“En el primer trimestre va a haber un aumento en la pobreza”, sostuvo Agustín Salvia, director del Observatorio de Deuda Social de la Universidad Católica Argentina después de que se conociera el dato de inflación de diciembre, que se aceleró a 3,1% según el Indec. Se trata del tiempo de espera hasta abril, cuando empiecen a llegar los aumentos salariales.

“Si bajan las tasas de interés y se reactiva el mercado interno, como plantea el Gobierno, habrá un aumento de la demanda de empleo y esto tenderá a compensar el aumento de la pobreza y eventualmente a reducirla”, indicó Salvia.

El último informe de la UCA marca que el 31,4% de la población se encuentra bajo la línea de la pobreza y el 5,9% de la indigencia. Hay 13,5 millones de pobres y 2,54 millones de indigentes.

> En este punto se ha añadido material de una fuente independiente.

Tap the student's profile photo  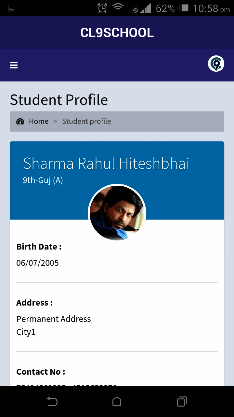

El Indec marcó que la pobreza es del 28,6%, aunque la indigencia llega al 6,2%.

Los aumentos en los planes sociales y las jubilaciones “pueden compensar un poco este aumento de la pobreza”, agregó Salvia, quien consideró que si bien el cambio de la fórmula de movilidad tiene un impacto en el agregado, “a nivel de los ingresos per cápita no cambia mucho la situación de vulnerabilidad. Es más importante el efecto inflacionario si no se detiene, que degrada la capacidad de compra. Y más importante es que alguien en el hogar consiga un trabajo y tenga un ingreso distinto que le permita salir de la pobreza”.

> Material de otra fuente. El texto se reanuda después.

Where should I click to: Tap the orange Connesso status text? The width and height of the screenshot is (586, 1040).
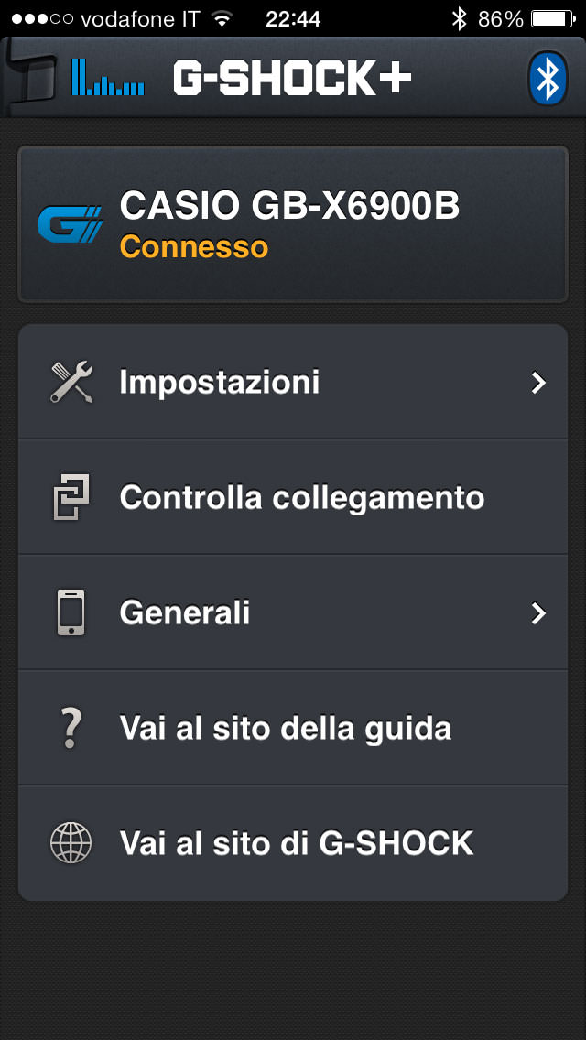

La creación de demanda está vinculada a la mano de obra de las pymes, según detalló el representante de la UCA. Consultado sobre el impacto de las importaciones en la actividad, Salvia dijo: “No parece que la ecuación económica atienda este problema. El Gobierno parece más preocupado para seguir generando incentivos para la gran inversión y por lo tanto no está tan ocupado en hacer que el segmento de la pyme logre reactivarse”.

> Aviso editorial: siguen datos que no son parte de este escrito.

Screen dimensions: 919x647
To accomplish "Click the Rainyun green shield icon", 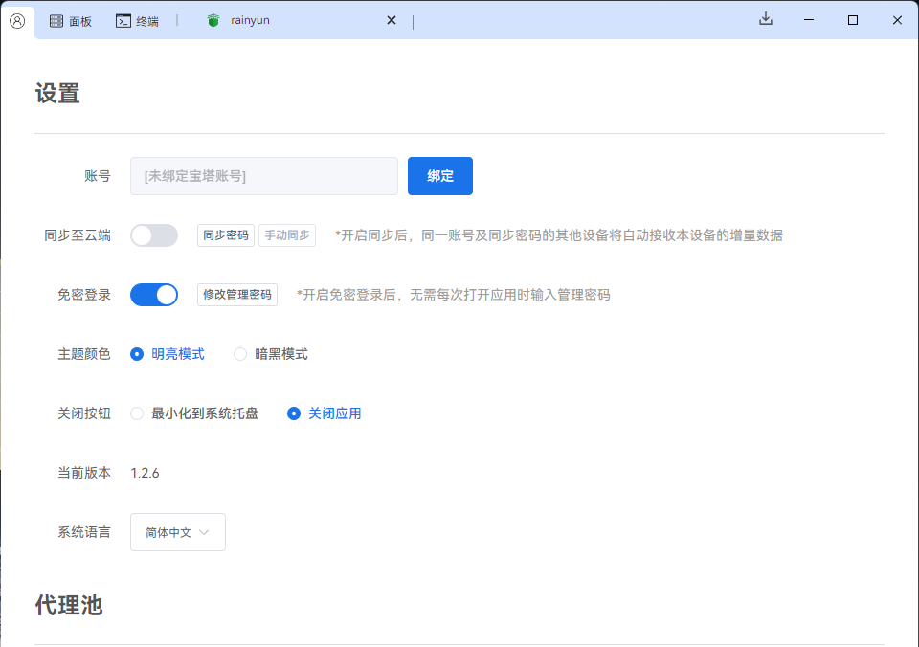I will pos(211,19).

Por otra parte, reconoció la dinámica en la construcción a través de la obra pública pero remarcó que “el mayor impacto en términos de empleo no lo está generando la obra, sino que se logrará con la construcción privada familiar. Ahí puede haber un encadenamiento positivo”, evaluó.

El Gobierno apunta a la mejora de la infraestructura social para mejorar las condiciones de vida, que no mide la pobreza por canastas de ingresos. “En términos de infraestructura la situación tiende a mejorar porque la obra pública está dirigida a sectores de bajos ingresos y las inversiones tienen un impacto importante, transporte, cloacas o agua. En 2017 se observaron mejoras y es de esperar que se mantengan, porque parte del déficit está puesto en estas inversiones de bienestar”.